Lewis shook his hand, his face carefully blank. This was a farce, a nightmarish farce.
Was no one going to explain why my ex-fiancé was standing in my parents’ living room? I felt like a cork that had been shoved down a wine bottle’s neck, the only way of escape now too small for me to fit through. The smell of those memories, aging for more than five years, was the worst sort of wine—the sort that swallows the air and makes clear thought impossible.
Lewis walked to me and slipped his arms around my waist. I felt tension in him, but he kissed my ear and whispered, “Do you want to leave?”

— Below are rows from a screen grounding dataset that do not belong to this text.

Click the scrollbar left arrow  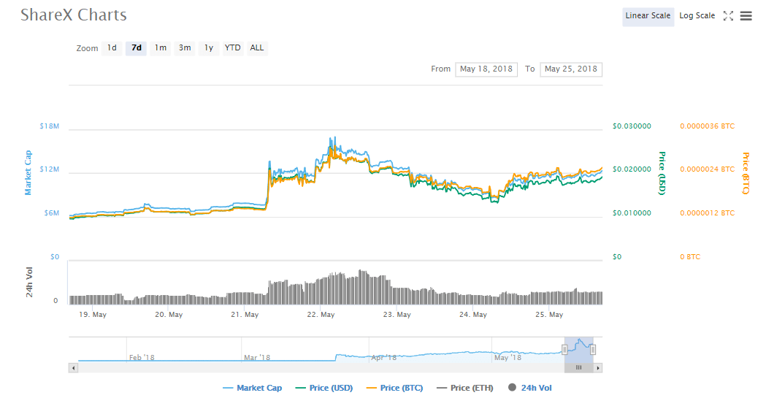tap(72, 368)
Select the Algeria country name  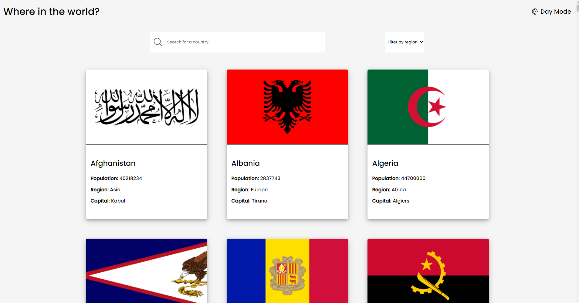pyautogui.click(x=385, y=163)
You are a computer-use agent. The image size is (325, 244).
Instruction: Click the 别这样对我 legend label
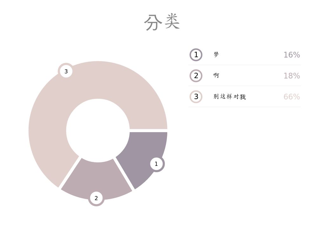point(229,97)
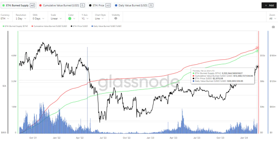
Task: Open the green Color swatch picker
Action: [71, 19]
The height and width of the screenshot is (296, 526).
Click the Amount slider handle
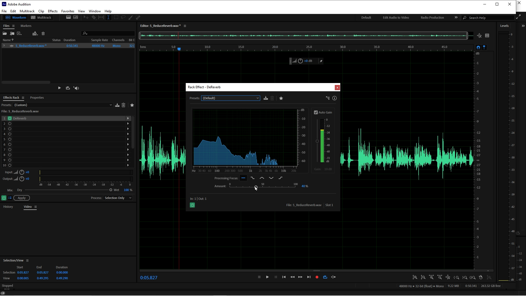pyautogui.click(x=256, y=187)
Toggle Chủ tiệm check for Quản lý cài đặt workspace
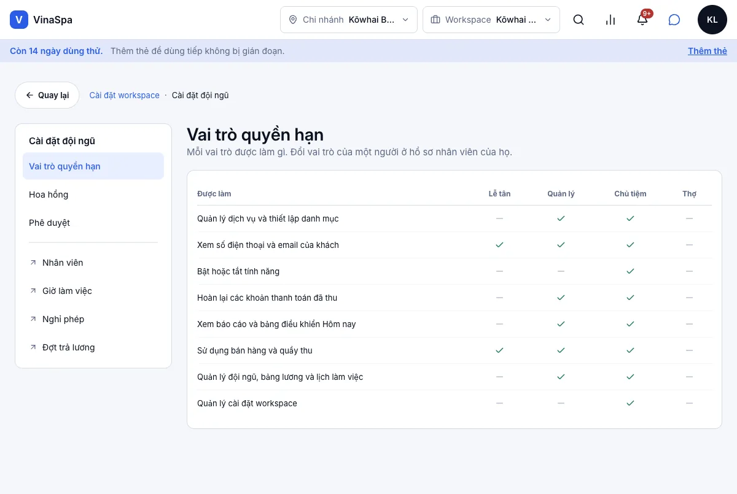Image resolution: width=737 pixels, height=494 pixels. pos(630,403)
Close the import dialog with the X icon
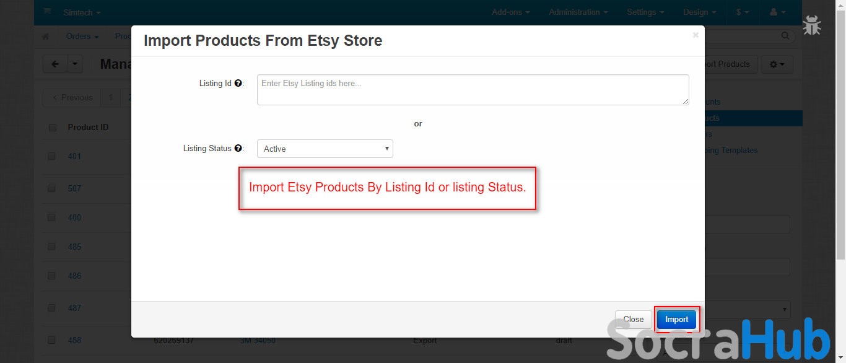846x363 pixels. click(x=696, y=35)
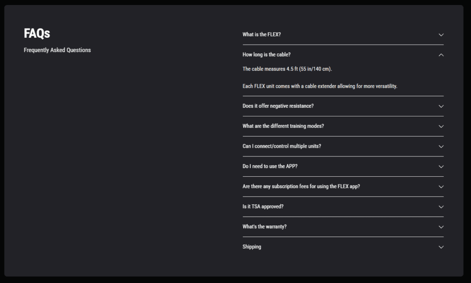The image size is (471, 283).
Task: Click chevron next to training modes question
Action: pyautogui.click(x=441, y=127)
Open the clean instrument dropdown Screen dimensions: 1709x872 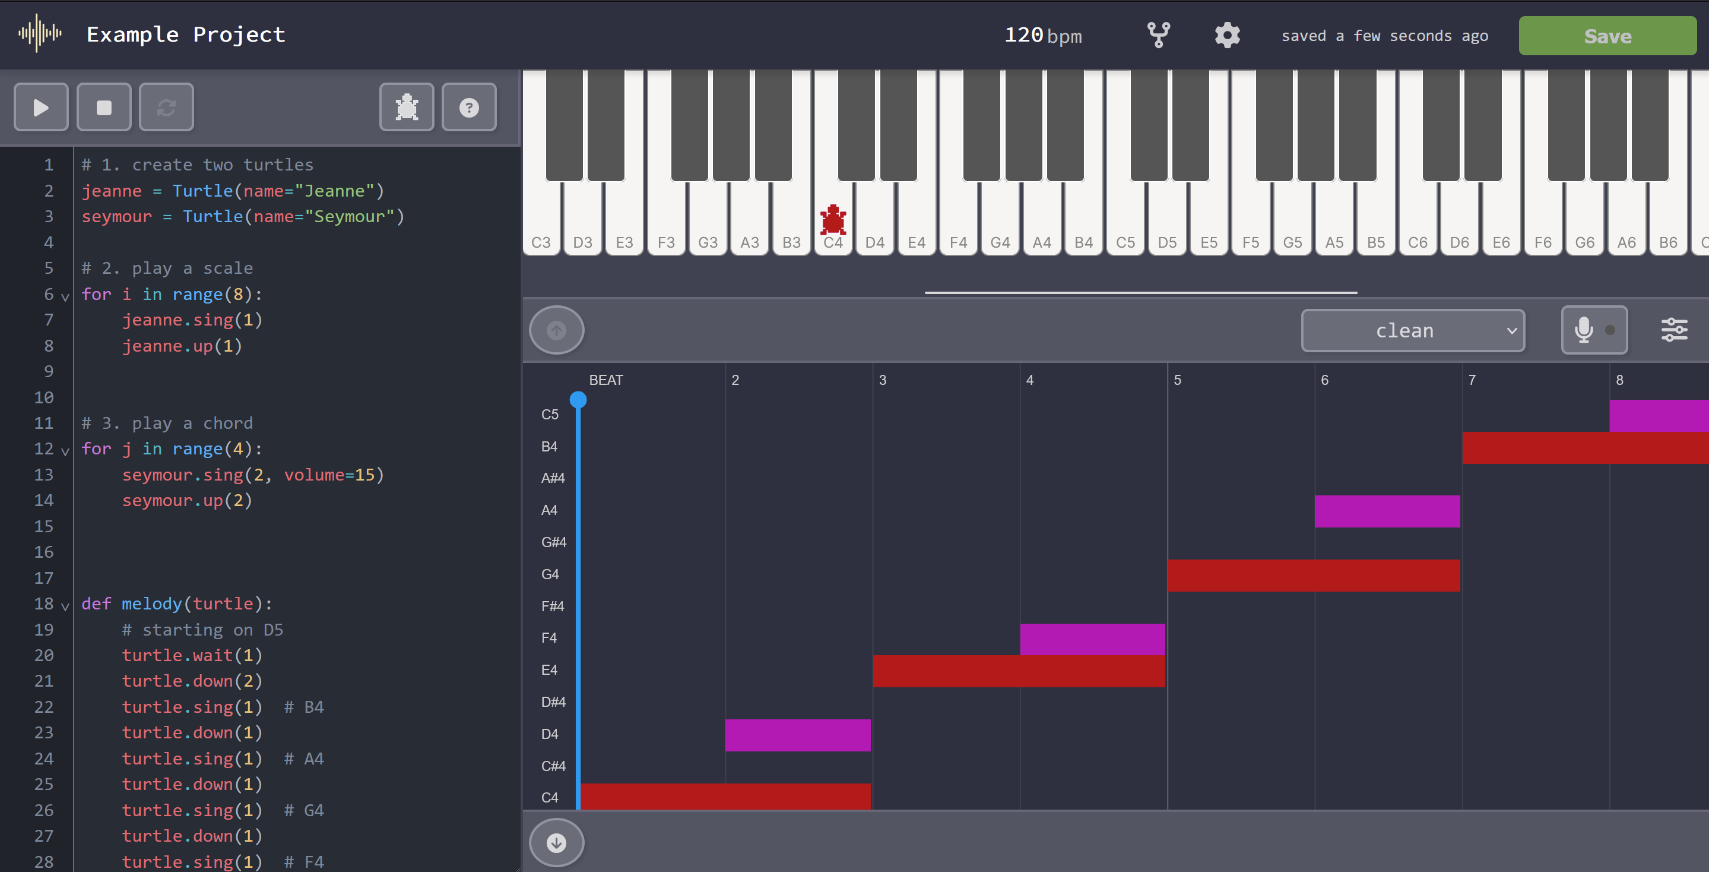1412,330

I shook my head. There was something important happening and it seemed I ought to understand what it was, but my mind had become a stray dog—matted, trembling, and futilely chasing its tail.
Everyone started talking at once, but none of it made sense. The sound pressed hard around me, saturating the air, filling all my pores, heavier and heavier—
“Someone tell me what he’s doing here!”
My shout cleared the air, silencing the noise. I hadn’t meant to yell. It was all making me crazy.
My sister sidled up to me and took my hand. “He’s not a bad person.” Her voice was soft, pleading, like when we were young and she was trying to talk her way out of having broken the headphones for my Walkman.
“I know.”
“I always liked him. You knew that, didn’t you?”
“I guess so. I suspected. But—”
“We were on the same team in France.”
“I thought he was in Haiti.”
Adam just watched the two of us, shifting on his feet.
“He was, until after you …”
Broke up with him. “And then?”
“He went to France, and I followed him there.”
She shot him a look of pure admiration, and suddenly I knew exactly what she was going to say next.
“We’re getting married, Meg! You have to be happy for us.”
“I …” I wanted to say the words she needed from me. There was so much hope and trust in her eyes. But a spiny knot twisted in my heart. This was why she’d been so supportive when I’d married Lewis instead of Adam. It hadn’t been about me at all. It had been about her. “Congratulations, sis.” I tried very hard not to spit out the words.